What follows is an outline of the problems Waterbear addresses, our approach to addressing those problems, and an overview of the systems and processes we implemented. The goal of this post is to share our lessons learned with the broader SRE community and contribute to the discussion about resilience engineering approaches in the broader technical community.
Waterbear: A holistic resilience engineering approach
For our internal “hierarchy of needs,” having a site up and secure is the foundation on which all other services at LinkedIn must be built. From multiproduct development to the API-driven approach of our internal microservices, the other levels of our hierarchy pyramid enable us to do amazing things with feature mobility, rapidly scaling out new services, etc. But as LinkedIn has scaled and grown, this increased complexity has also brought with it more interdependency, an increasing number of points of failure, and new failure domains. As SREs, we understand that with complexity, failure is inevitable. One of the things we work to do is to limit those failures.
At the outset, Waterbear had several design goals:
- Making sure we were running on a resilient cluster of resources
- Creating or maintaining robust infrastructure for our services
- Handling failures intelligently
- Gracefully degrading when required
- Increasing SRE happiness by designing self-healing systems
While this seems like an extensive list of requirements, we felt like anything else would fall short of our ambition to build a resilient system not just LinkedIn’s for present but also for the company’s future. In short, we felt that it was the only way to scale.

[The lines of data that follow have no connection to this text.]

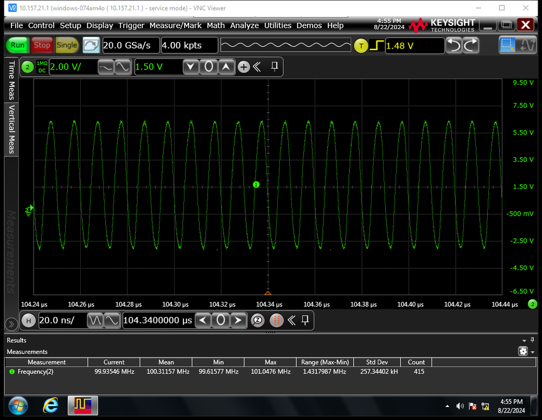Adjust the horizontal position knob control

click(x=221, y=320)
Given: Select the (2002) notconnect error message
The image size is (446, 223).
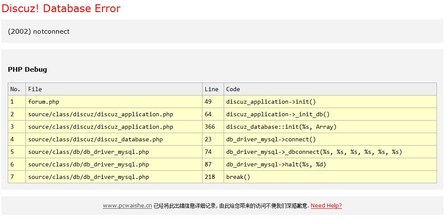Looking at the screenshot, I should (x=39, y=32).
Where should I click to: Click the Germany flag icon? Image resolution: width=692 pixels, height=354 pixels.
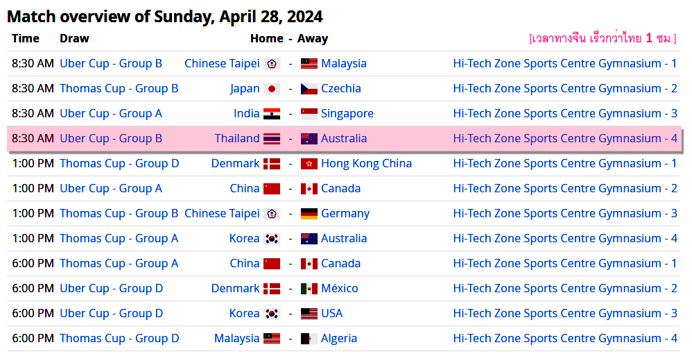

After discussing the changes that were feasible to make to achieve these goals, we were able to categorize these requirements into three large “buckets” that encapsulated broad requirements for the project:
- Chaos engineering: Projects that would directly demand increased resilience from our applications and infrastructure.
- Cultural changes: This included increasing transparency for problematic services and designing our applications and infrastructure to take advantage of the concept of “graceful degradation” in the event of service failure.
- Rest.li improvement: Rest.li is the open source REST framework created and used at LinkedIn. Our project necessitated changing the default behavior of the framework itself, namely by providing the value for important settings of the framework and introducing resilience-focused features to ensure that our planned graceful degradation functionality could be built into everything we do.
Below, we’ll discuss these aspects of the projects in detail.
Application failure (LinkedOut)
LinkedOut is a framework and tooling to test how user experience will degrade in different failure scenarios associated with downstream calls. It provides a seamless way to simulate failures across our application stack with minimal effort.
LinkedOut is implemented within the Rest.li client, which gives most applications at LinkedIn this functionality "for free," if they desire it. Enabling LinkedOut for a given service is as simple as bumping a dependency and enabling a configuration value. From there, any LinkedIn employee can use our Ember web application or Chrome extension to trigger failures throughout the stack. We also use LiX targeting (described below) to ensure that downstream members are not affected by failure testing.
When creating a failure injection tool, we wanted to make it as granular as possible in order to minimize the blast radius of failure testing. We leveraged the LiX A/B testing and experimentation framework, which is the most prevalent and efficient treatment targeting system already in use at LinkedIn, to give us this control over where and for whom failure will occur. LiX
With LiX targeting, we can minimize disruption to parameters as narrow as a specific user making a specific request with a specific Rest.li method. And we've implemented three failure modes that can be enabled for a given request: timeout, exception, and delay, which are all tunable to the user's desire.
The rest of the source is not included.